• _Your instructions_
The data is to be retyped in full, exactly.

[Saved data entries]
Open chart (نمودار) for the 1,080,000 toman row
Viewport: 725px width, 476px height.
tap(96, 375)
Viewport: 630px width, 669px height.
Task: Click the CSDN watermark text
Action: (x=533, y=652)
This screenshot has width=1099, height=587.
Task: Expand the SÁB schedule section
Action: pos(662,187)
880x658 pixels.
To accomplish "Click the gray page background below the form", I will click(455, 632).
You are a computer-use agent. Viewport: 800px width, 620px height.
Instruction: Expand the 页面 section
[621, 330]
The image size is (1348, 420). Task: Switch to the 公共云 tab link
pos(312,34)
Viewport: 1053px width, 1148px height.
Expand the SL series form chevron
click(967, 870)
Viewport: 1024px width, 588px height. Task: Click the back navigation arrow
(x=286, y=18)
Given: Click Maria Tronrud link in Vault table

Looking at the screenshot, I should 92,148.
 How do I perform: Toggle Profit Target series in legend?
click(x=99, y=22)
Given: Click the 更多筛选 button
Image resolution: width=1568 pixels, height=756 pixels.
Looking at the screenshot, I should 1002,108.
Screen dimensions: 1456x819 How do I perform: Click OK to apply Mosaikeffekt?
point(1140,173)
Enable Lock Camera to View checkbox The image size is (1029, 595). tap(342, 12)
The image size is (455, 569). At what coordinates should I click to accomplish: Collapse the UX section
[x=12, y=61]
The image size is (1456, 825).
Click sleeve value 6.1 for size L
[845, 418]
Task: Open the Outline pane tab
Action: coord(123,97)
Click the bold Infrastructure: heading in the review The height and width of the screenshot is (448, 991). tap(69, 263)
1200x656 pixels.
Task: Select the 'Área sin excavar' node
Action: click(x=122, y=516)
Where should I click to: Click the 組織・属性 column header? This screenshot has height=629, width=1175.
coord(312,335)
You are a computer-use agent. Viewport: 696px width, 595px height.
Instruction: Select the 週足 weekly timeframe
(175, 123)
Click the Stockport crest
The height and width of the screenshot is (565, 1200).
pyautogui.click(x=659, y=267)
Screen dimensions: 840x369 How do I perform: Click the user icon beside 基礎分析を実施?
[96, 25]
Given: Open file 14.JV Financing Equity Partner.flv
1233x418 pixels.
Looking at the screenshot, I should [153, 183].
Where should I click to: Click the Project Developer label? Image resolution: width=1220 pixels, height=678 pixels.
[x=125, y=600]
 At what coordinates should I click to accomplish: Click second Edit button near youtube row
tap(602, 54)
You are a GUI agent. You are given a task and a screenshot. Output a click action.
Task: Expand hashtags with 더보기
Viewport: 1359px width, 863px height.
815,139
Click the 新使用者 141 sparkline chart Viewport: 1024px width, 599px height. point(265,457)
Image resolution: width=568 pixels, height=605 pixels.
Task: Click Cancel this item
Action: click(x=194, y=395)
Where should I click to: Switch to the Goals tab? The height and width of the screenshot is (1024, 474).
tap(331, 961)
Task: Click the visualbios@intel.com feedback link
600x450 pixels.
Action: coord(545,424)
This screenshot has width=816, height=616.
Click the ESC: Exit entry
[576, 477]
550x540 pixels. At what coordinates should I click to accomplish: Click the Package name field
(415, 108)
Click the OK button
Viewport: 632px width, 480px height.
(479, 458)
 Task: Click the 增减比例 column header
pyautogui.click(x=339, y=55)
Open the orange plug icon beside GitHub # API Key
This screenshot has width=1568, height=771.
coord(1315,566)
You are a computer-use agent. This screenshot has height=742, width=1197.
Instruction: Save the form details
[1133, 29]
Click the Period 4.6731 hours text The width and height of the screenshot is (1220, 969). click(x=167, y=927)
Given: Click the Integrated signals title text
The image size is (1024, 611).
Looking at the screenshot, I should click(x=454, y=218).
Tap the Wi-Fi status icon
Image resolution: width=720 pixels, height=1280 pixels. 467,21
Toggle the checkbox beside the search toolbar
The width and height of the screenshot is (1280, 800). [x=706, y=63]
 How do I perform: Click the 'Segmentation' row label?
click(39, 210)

• _Written answer_
Open chart (نمودار) for the 1,080,000 toman row
Viewport: 725px width, 476px height.
tap(96, 375)
Viewport: 630px width, 669px height.
Task: Click the CSDN watermark text
Action: (x=533, y=652)
This screenshot has width=1099, height=587.
Task: Expand the SÁB schedule section
Action: pos(662,187)
880x658 pixels.
To accomplish "Click the gray page background below the form", I will click(455, 632).
You are a computer-use agent. Viewport: 800px width, 620px height.
Instruction: Expand the 页面 section
[621, 330]
The image size is (1348, 420). Task: Switch to the 公共云 tab link
pos(312,34)
Viewport: 1053px width, 1148px height.
Expand the SL series form chevron
click(967, 870)
Viewport: 1024px width, 588px height. Task: Click the back navigation arrow
(x=286, y=18)
Given: Click Maria Tronrud link in Vault table

Looking at the screenshot, I should 92,148.
 How do I perform: Toggle Profit Target series in legend?
click(x=99, y=22)
Given: Click the 更多筛选 button
Image resolution: width=1568 pixels, height=756 pixels.
Looking at the screenshot, I should 1002,108.
Screen dimensions: 1456x819 How do I perform: Click OK to apply Mosaikeffekt?
point(1140,173)
Enable Lock Camera to View checkbox The image size is (1029, 595). tap(342, 12)
The image size is (455, 569). At what coordinates should I click to accomplish: Collapse the UX section
[x=12, y=61]
The image size is (1456, 825).
Click sleeve value 6.1 for size L
[845, 418]
Task: Open the Outline pane tab
Action: coord(123,97)
Click the bold Infrastructure: heading in the review The height and width of the screenshot is (448, 991). tap(69, 263)
1200x656 pixels.
Task: Select the 'Área sin excavar' node
Action: click(x=122, y=516)
Where should I click to: Click the 組織・属性 column header? This screenshot has height=629, width=1175.
coord(312,335)
You are a computer-use agent. Viewport: 696px width, 595px height.
Instruction: Select the 週足 weekly timeframe
(175, 123)
Click the Stockport crest
The height and width of the screenshot is (565, 1200).
pyautogui.click(x=659, y=267)
Screen dimensions: 840x369 How do I perform: Click the user icon beside 基礎分析を実施?
[96, 25]
Given: Open file 14.JV Financing Equity Partner.flv
1233x418 pixels.
Looking at the screenshot, I should [153, 183].
Where should I click to: Click the Project Developer label? Image resolution: width=1220 pixels, height=678 pixels.
[x=125, y=600]
 At what coordinates should I click to accomplish: Click second Edit button near youtube row
tap(602, 54)
You are a GUI agent. You are given a task and a screenshot. Output a click action.
Task: Expand hashtags with 더보기
Viewport: 1359px width, 863px height.
815,139
Click the 新使用者 141 sparkline chart Viewport: 1024px width, 599px height. point(265,457)
Image resolution: width=568 pixels, height=605 pixels.
Task: Click Cancel this item
Action: click(x=194, y=395)
Where should I click to: Switch to the Goals tab? The height and width of the screenshot is (1024, 474).
tap(331, 961)
Task: Click the visualbios@intel.com feedback link
600x450 pixels.
Action: coord(545,424)
This screenshot has width=816, height=616.
Click the ESC: Exit entry
[576, 477]
550x540 pixels. At what coordinates should I click to accomplish: Click the Package name field
(415, 108)
Click the OK button
Viewport: 632px width, 480px height.
(479, 458)
 Task: Click the 增减比例 column header
pyautogui.click(x=339, y=55)
Open the orange plug icon beside GitHub # API Key
This screenshot has width=1568, height=771.
coord(1315,566)
You are a computer-use agent. This screenshot has height=742, width=1197.
Instruction: Save the form details
[1133, 29]
Click the Period 4.6731 hours text The width and height of the screenshot is (1220, 969). click(x=167, y=927)
Given: Click the Integrated signals title text
The image size is (1024, 611).
Looking at the screenshot, I should click(x=454, y=218).
Tap the Wi-Fi status icon
Image resolution: width=720 pixels, height=1280 pixels. 467,21
Toggle the checkbox beside the search toolbar
The width and height of the screenshot is (1280, 800). [x=706, y=63]
 How do I perform: Click the 'Segmentation' row label?
click(39, 210)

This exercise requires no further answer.